═══ Teks yang Diberikan
LD FEB UI Sosialisasikan Hasil Studi Konsolidasi Tanah Vertikal DKI Jakarta

0

LD FEB UI Sosialisasikan Hasil Studi Konsolidasi Tanah Vertikal DKI Jakarta

 

Nino Eka Putra ~ Humas FEB UI

JAKARTA – Konsolidasi Tanah Vertikal (KTV) layak dilakukan jika bermanfaat dan punya kepastian hukum, serta berkemajuan dan berkeadilan. Manfaat dari KTV harus dirasakan oleh peserta, pemilik tanah, pengembang maupun kreditur.

Dalam hal tersebut, akan dibahas dalam “Diserminasi Hasil Studi Konsolidasi Tanah Vertikal di Provinsi DKI Jakarta” yang diselenggarakan oleh Lembaga Demografi FEB UI bekerjasama dengan Dinas Perumahan Rakyat dan Kawasan Permukiman Pemprov DKI Jakarta yang berlangsung di Hotel Ibis, Tamarin, Jakarta Pusat, pada Jumat (13/12/2019).

Kegiatan ini diawali dengan sambutan dari Ilman Basthian selaku Kepala Seksi Perencanaan Kawasan Pemukiman Provinsi DKI Jakarta bahwa program sosialisasi ini merupakan kerjasama antara LD FEB UI dengan Pemprov DKI Jakarta, Dinas Perumahan Rakyat dan Kawasan Permukiman. Kerjasama ini dalam rangka merespon pembangunan & pengembangan permukiman di DKI Jakarta yang dibutuhkan dari resolusi kebijakan meliputi legalitas pertanahan, pemetaan dan pengelolaan bangunan/permukiman, sanitasi lingkungan, dan sebagainya.

Sesi Pemaparan Hasil Kajian, Diskusi, Pembahasan, dan Closing Remark

Pada sesi ini, dipimpin oleh moderator dari Wakil Kepala Bidang Penelitian dan Pelatihan LD FEB UI, Paksi C.K. Walandouw. Pemaparan hasil kajian, diskusi, dan pembahasan disampaikan oleh dua narasumber yang kompeten di bidangnya. Dan terakhir, ditutup oleh closing remark dari Direktur Pemanfaatan Tanah Pemerintah Kementerian Agraria dan Tata Ruang.

Peneliti Adjunct LD FEB UI, Joko Adianto memaparkan materi bahwa Konsolidasi Tanah Vertikal (KTV) terdapat tiga bagian, yakni produksi (terdiri dari bangunan, arsitek, perizinan, pajak, konstruksi, biaya bangunan, tanah/harga pasar), konsumsi (melihat aspek perpindahan dari desa menjadi di tengah kota, tepi kota, luar kota), dan distribusi. Dalam hal ini, pemerintah Indonesia membuat kebijakan yang diatur dalam Peraturan Menteri Agraria dan Tata Ruang/Kepala Badan Pertanahan Nasional RI Nomor 12 Tahun 2019 Tentang Konsolidasi Tanah.
══════
═══ Cuplikan Data
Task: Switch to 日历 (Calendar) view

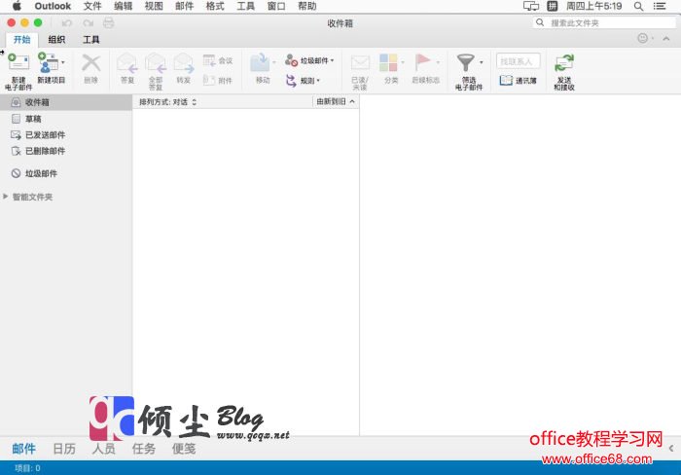Action: [64, 449]
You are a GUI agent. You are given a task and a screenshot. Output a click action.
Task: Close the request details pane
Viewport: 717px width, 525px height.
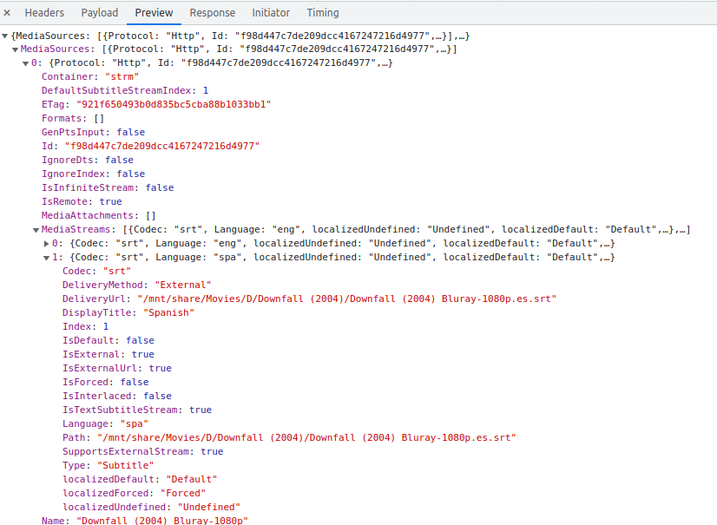tap(8, 12)
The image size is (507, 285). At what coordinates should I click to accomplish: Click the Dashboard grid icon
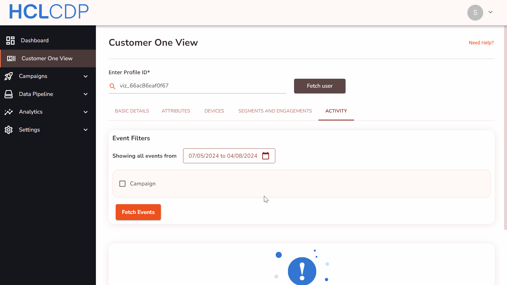pos(10,40)
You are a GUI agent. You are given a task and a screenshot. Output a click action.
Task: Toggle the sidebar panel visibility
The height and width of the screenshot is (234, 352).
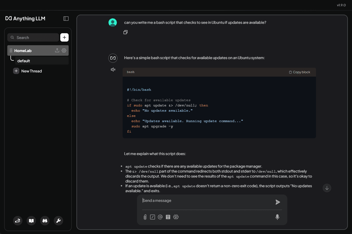point(66,19)
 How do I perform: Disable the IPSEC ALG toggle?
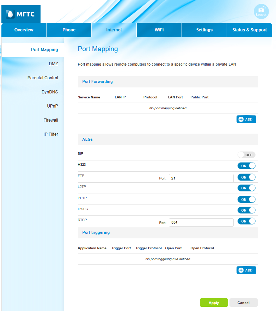point(246,210)
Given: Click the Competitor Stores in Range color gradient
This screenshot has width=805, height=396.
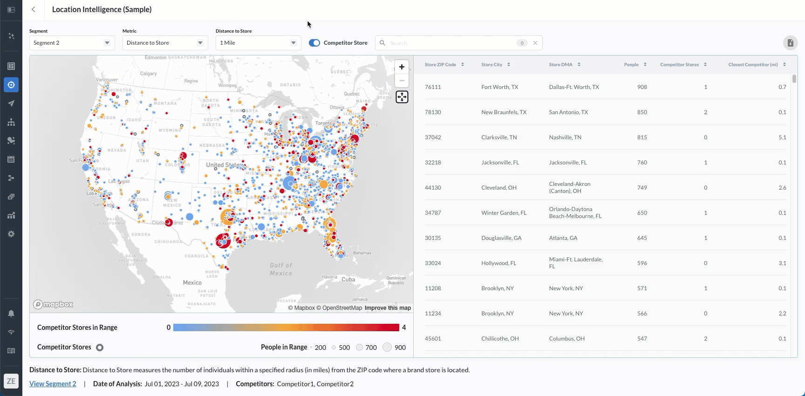Looking at the screenshot, I should pos(286,328).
══════
Tugas Tertulis 1
Salin dari teks tentang konsolidasi tanah vertikal seluruh bagian mulai dari "Pada sesi ini, dipimpin" hingga "Tentang Konsolidasi Tanah.".
Tugas Tertulis 2
Jawablah pertanyaan berikut berdasarkan teks tentang konsolidasi tanah vertikal.
(a) Di hotel mana diseminasi hasil studi itu diselenggarakan?
(b) Siapa yang memimpin sesi pemaparan hasil kajian sebagai moderator?
(c) Peraturan apa yang dibuat pemerintah Indonesia untuk mengatur konsolidasi tanah?
Item-item di atas adalah bahan tersendiri yang terpisah dari teks tentang konsolidasi tanah vertikal.

Jawaban Benar 1
Pada sesi ini, dipimpin oleh moderator dari Wakil Kepala Bidang Penelitian dan Pelatihan LD FEB UI, Paksi C.K. Walandouw. Pemaparan hasil kajian, diskusi, dan pembahasan disampaikan oleh dua narasumber yang kompeten di bidangnya. Dan terakhir, ditutup oleh closing remark dari Direktur Pemanfaatan Tanah Pemerintah Kementerian Agraria dan Tata Ruang.

Peneliti Adjunct LD FEB UI, Joko Adianto memaparkan materi bahwa Konsolidasi Tanah Vertikal (KTV) terdapat tiga bagian, yakni produksi (terdiri dari bangunan, arsitek, perizinan, pajak, konstruksi, biaya bangunan, tanah/harga pasar), konsumsi (melihat aspek perpindahan dari desa menjadi di tengah kota, tepi kota, luar kota), dan distribusi. Dalam hal ini, pemerintah Indonesia membuat kebijakan yang diatur dalam Peraturan Menteri Agraria dan Tata Ruang/Kepala Badan Pertanahan Nasional RI Nomor 12 Tahun 2019 Tentang Konsolidasi Tanah.

Jawaban Benar 2
(a) Diseminasi itu diselenggarakan di Hotel Ibis, Tamarin, Jakarta Pusat.
(b) Sesi itu dipimpin oleh Paksi C.K. Walandouw, Wakil Kepala Bidang Penelitian dan Pelatihan LD FEB UI.
(c) Peraturannya adalah Peraturan Menteri Agraria dan Tata Ruang/Kepala Badan Pertanahan Nasional RI Nomor 12 Tahun 2019 Tentang Konsolidasi Tanah.